Posted by Steve Karimi | Aug 08, 2016 | 0 Comments

Arizona police officers did not violate a homeless man's Fifth Amendment rights against self-incrimination when they questioned him about a burglary before reading him his Miranda rights, according to a new ruling from the Arizona Supreme Court.

The man, who confessed to burglary before being issued a Miranda warning, had sought to have his confession excluded as evidence against him.

In April 2013, an officer responding to a call about a possible burglary, found Carlos Andrews Maciel sitting near a boarded up building. The officer asked for identification and patted him down in a search for weapons. Finding no weapons or outstanding warrants, the officer questioned Maciel before asking him to sit in his patrol car until another officer arrived. When the second officer arrived, Maciel was asked to sit on the curb. Initially, Maciel said he didn't know about the break-in, but upon continued questioning, he admitted to removing a board from a window and entering the building to look for money.

After the officers searched the building and finding nothing missing, they arrested Maciel for unboarding the window and entering the building. He was then handcuffed and advised of his Miranda rights. A jury found Maciel guilty of burglary. He was sentenced to a month in jail and placed on intensive probation for three years.

In the Arizona Supreme Court decision, justices stated that even though "no reasonable person would have felt free to simply walk away" from the officers, Maciel wasn't actually in custody when he confessed. That is because the officers questioned him in public, the on-scene investigation lasted less than an hour and Maciel was not threatened or taken elsewhere to be questioned. The justices said the questioning did not amount to the "coercive pressures" used in the criminal case that spawned the Miranda warning.
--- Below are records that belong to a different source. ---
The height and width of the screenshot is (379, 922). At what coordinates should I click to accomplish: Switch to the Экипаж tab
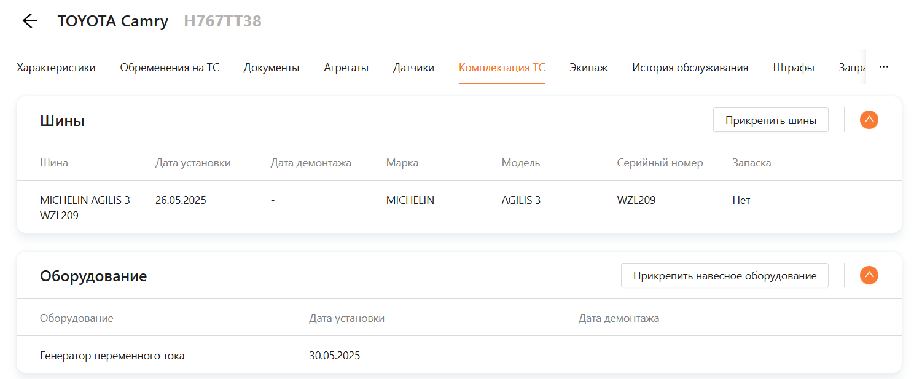[x=588, y=68]
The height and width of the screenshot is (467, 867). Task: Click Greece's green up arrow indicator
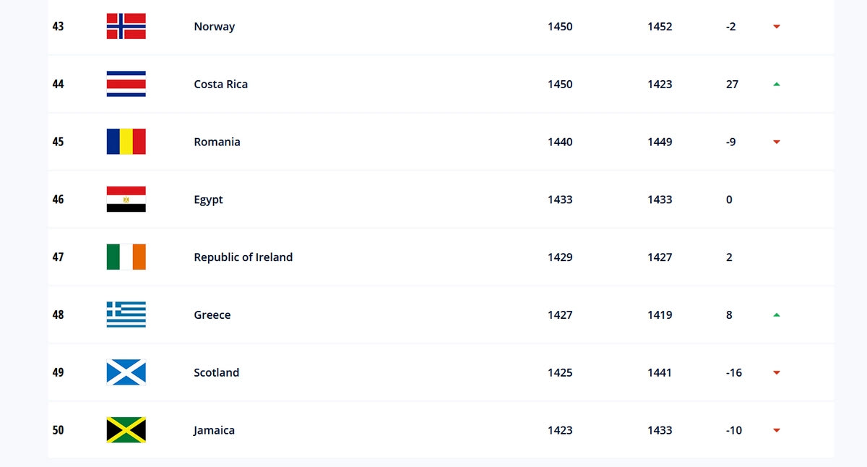[777, 314]
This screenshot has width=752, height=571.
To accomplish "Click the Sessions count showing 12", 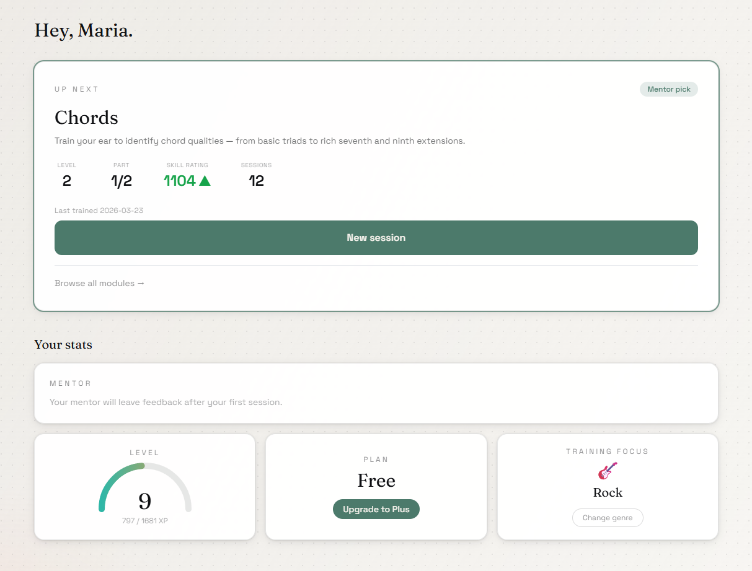I will (257, 180).
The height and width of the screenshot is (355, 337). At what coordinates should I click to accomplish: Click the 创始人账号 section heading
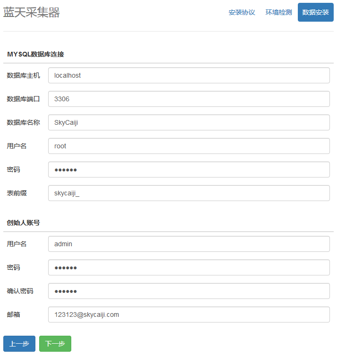click(x=23, y=223)

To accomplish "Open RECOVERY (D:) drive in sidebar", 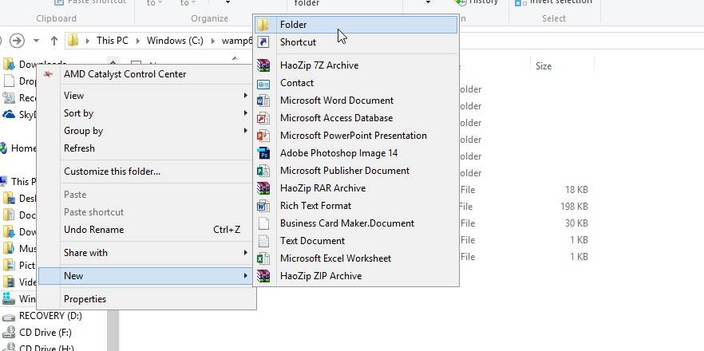I will point(50,316).
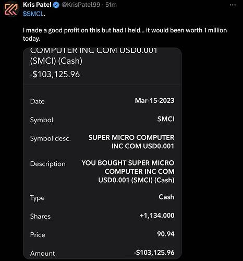This screenshot has width=243, height=261.
Task: Click the tweet text about 1 million
Action: point(125,34)
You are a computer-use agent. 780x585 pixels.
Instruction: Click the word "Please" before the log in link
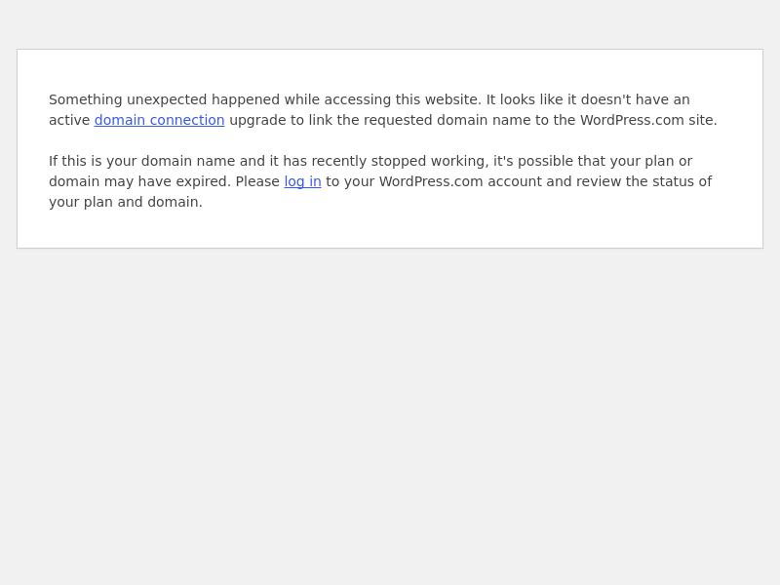pos(257,181)
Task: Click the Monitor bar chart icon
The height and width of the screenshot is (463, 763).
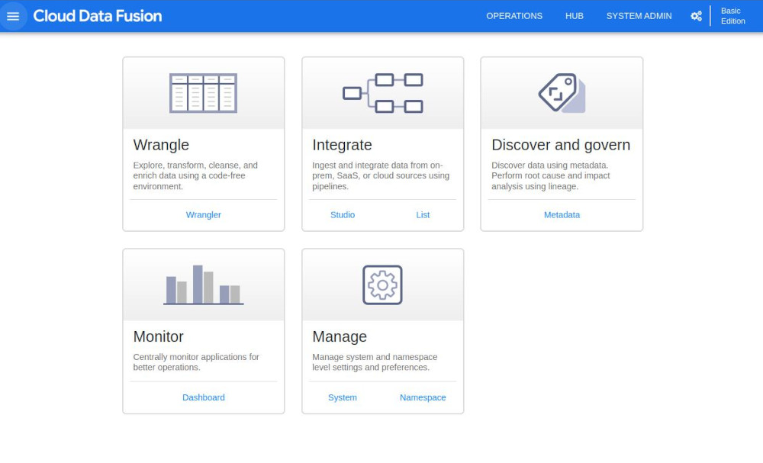Action: point(204,285)
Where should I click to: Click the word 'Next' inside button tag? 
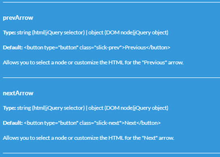coord(130,123)
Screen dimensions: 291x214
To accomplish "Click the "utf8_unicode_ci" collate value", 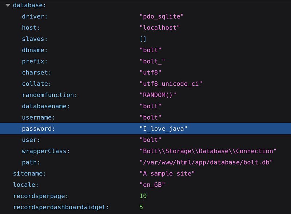I will point(171,84).
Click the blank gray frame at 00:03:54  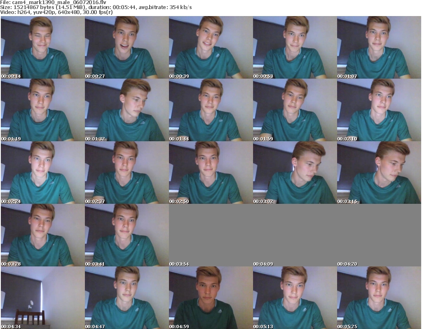[211, 235]
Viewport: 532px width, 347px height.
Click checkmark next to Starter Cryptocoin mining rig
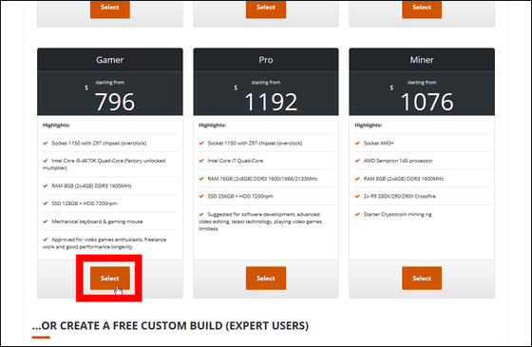[357, 214]
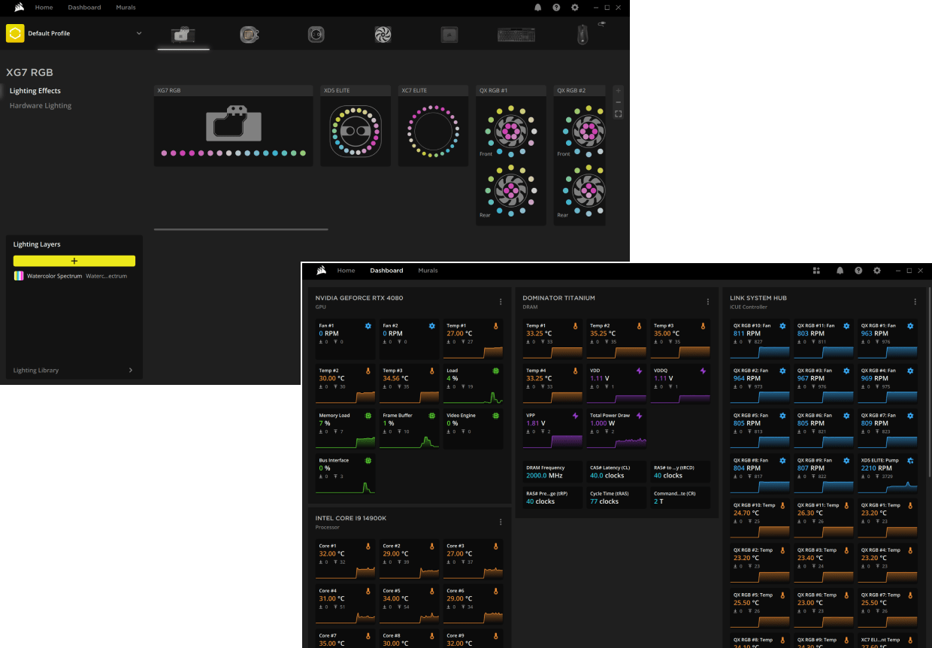932x648 pixels.
Task: Expand the Lighting Library panel
Action: [131, 370]
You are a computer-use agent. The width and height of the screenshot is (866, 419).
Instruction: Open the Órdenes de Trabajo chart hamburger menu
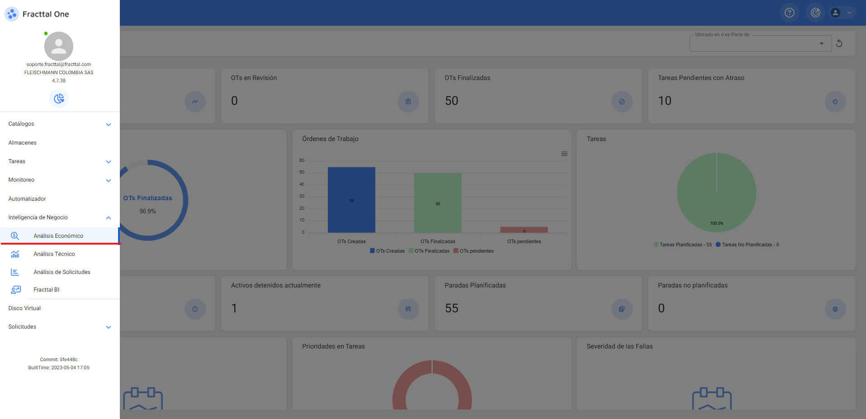pos(564,154)
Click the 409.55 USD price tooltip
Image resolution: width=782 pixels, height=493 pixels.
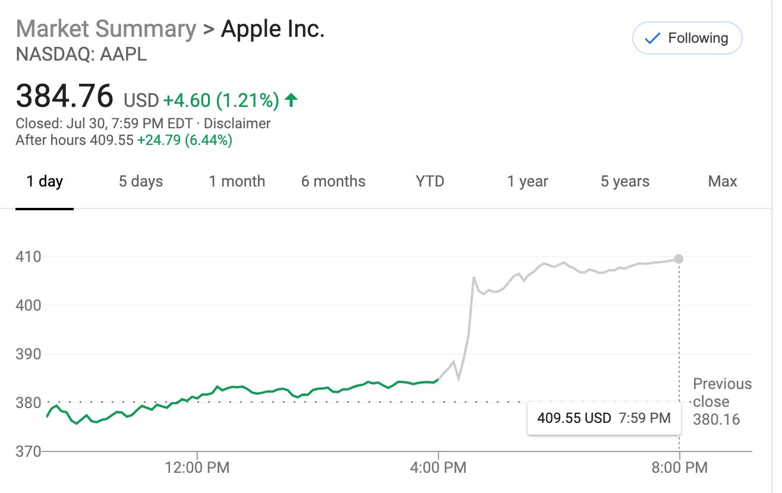click(603, 418)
In 1966, the U.S. Supreme Court handed down a decision in Miranda v. Arizona that established the principle that all criminal suspects must be advised of their rights before interrogation. As a matter of procedure, officers of the law now advise suspects under arrest: “You have the right to remain silent. Anything you say can, and will, be used against you in court of law. You have the right to an attorney. If you cannot afford one, one will be appointed to you.”

The impetus for the Miranda warning was a 1963 Phoenix-area rape case. Police picked up Ernesto Miranda on suspicion of raping an 18-year-old woman. Even though the victim did not identify him as her attacker, police interrogated him. Miranda confessed to the rape, but later recanted. Even though the supposed confession and the victim's account of the crime differed, Miranda was found guilty at trial and sentenced to prison. The American Civil Liberties Union took up his appeal, claiming that the confession was coerced. The Supreme Court overturned his conviction, but Miranda was retried and convicted again in October 1966.

No matter the crime or the circumstances, every defendant has a right to representation by a qualified attorney. If you have been arrested and face criminal charges, call the Seattle law office of Steve Karimi at (206) 621-8777 or contact him online.

About the Author

Steve Karimi

Steve Karimi attended Pepperdine University School of Law. After graduation he worked as a prosecutor in Seattle where he gained valuable insight to the criminal justice system. Attorney Karimi uses his experiences as a prosecutor everyday only now he fights for the justice of those accused.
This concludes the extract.